Neues digitales Förderportal am LFI M-V: Antragstellung künftig vollständig online
Zum Start sind vier Programme für die digitale Antragstellung vorgesehen; Anmeldung über BundID oder Mein Unternehmenskonto
Beim Landesförderinstitut Mecklenburg-Vorpommern (LFI M-V) startet am 5. August 2026 ein neues Förderportal.
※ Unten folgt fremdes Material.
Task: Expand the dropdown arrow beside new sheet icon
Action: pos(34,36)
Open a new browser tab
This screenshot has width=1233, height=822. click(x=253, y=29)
Förderanträge können dort für ausgewählte Programme künftig vollständig digital gestellt und erforderliche Unterlagen direkt online eingereicht werden.
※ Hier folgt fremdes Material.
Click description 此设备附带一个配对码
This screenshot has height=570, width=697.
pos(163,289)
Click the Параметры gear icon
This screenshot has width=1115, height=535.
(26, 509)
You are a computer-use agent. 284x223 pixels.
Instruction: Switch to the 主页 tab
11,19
Nach bereits seit 2025 beschlossenen Maßnahmen zum Bürokratieabbau und zur Vereinfachung von Förderverfahren setzt das Land damit nach eigenen Angaben einen weiteren zentralen Baustein zur Modernisierung des Förderwesens um.
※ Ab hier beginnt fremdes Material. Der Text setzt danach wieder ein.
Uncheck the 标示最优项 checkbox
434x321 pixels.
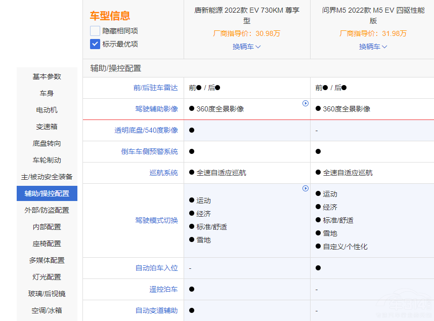click(x=95, y=44)
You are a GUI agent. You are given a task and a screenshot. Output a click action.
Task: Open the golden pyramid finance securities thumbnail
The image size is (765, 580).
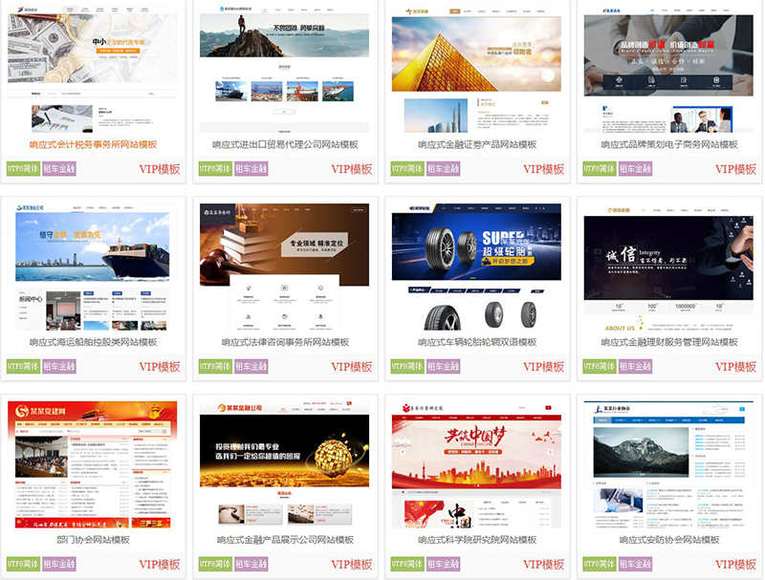(477, 67)
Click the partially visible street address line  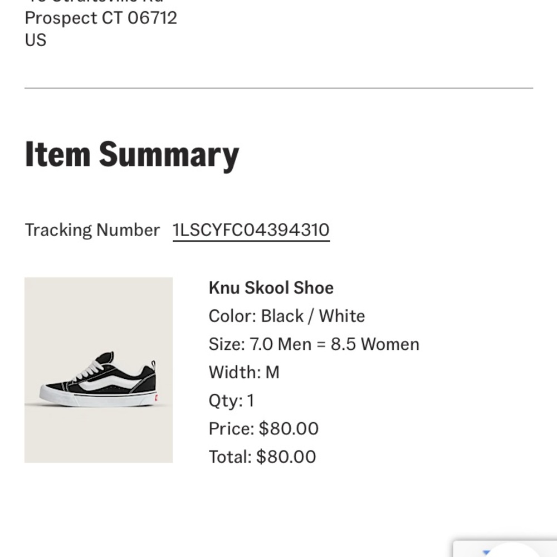94,2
Vier Programme zum Start digital erreichbar
Zum Start des Portals stehen zunächst vier Förderprogramme für die digitale Antragstellung zur Verfügung:
- Fonds für Vorpommern und das östliche Mecklenburg
- Radwegebau
- Messen und Ausstellungen
- Fischereiabgabe
Weitere Programme sollen in den nächsten Monaten hinzukommen.
Digitale Antragstellung nur für neue Anträge
Das neue Portal kommt zunächst ausschließlich bei neuen Anträgen in den freigeschalteten Förderprogrammen zum Einsatz. Bereits laufende Förderverfahren bleiben vom Start des Förderportals unberührt und werden wie bisher bearbeitet.
Nach Angaben des Landes ermöglicht das Portal eine medienbruchfreie Antragstellung, vereinfacht die Kommunikation zwischen Antragstellenden und Bewilligungsbehörde und soll effizientere Abläufe bei der Bearbeitung von Förderanträgen schaffen. Davon sollen Bürgerinnen und Bürger, Unternehmen, Vereine und Kommunen profitieren.
Anmeldung über BundID oder Unternehmenskonto
Für die Anmeldung am Förderportal stehen die nach dem Onlinezugangsgesetz vorgesehenen Authentifizierungsverfahren „BundID“ für natürliche Personen sowie „Mein Unternehmenskonto“ (MUK) für Organisationen zur Verfügung. Damit ist laut Mitteilung eine sichere und komfortable Identifizierung der Antragstellenden gewährleistet.
Reform des Förderwesens seit 2025
Das Land verweist auf bereits eingeleitete Reformschritte. Mit dem ersten Maßnahmenkatalog im Juli 2025 wurden demnach wichtige Vereinfachungen und erste Digitalisierungsschritte auf den Weg gebracht. Der im März 2026 beschlossene zweite Maßnahmenkatalog ergänzte diese Reformen unter anderem durch weitere Standardisierungen.
In den kommenden Monaten sollen weitere Förderprogramme an das Portal angebunden werden. Ziel ist nach Angaben des Landes, die digitale Antragstellung künftig zum Standard zu machen und den Zugang zu Fördermitteln weiter zu vereinfachen.